What you have to do: Retype, without changes, every line from the line that contains "Task: Expand the" through the final line of the records. Exclude pictures.
---- Data shown
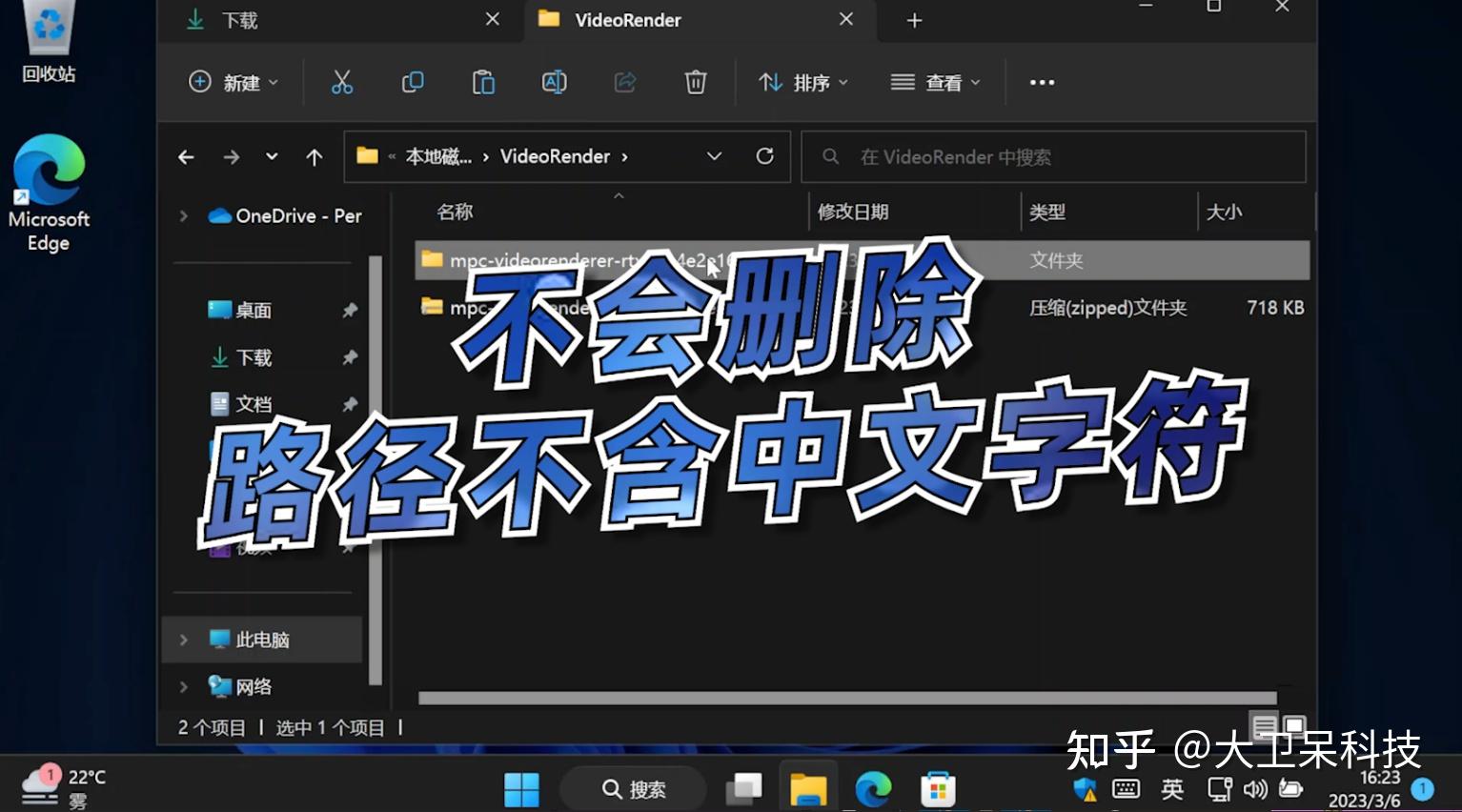Image resolution: width=1462 pixels, height=812 pixels.
Task: Switch to details view at bottom right
Action: point(1266,724)
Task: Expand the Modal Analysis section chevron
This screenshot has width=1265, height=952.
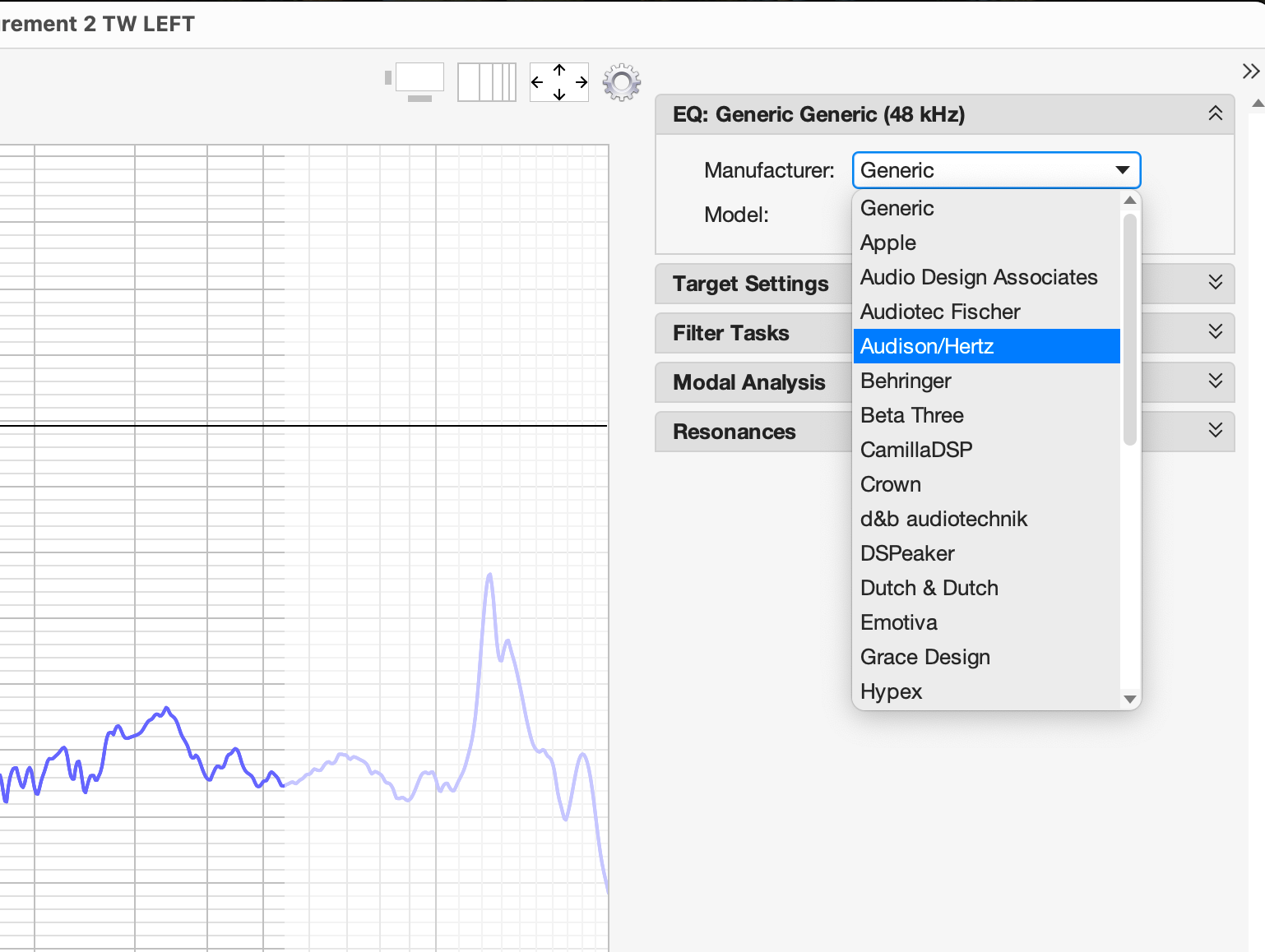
--------
The answer:
Task: Expand the Modal Analysis section chevron
This screenshot has width=1265, height=952.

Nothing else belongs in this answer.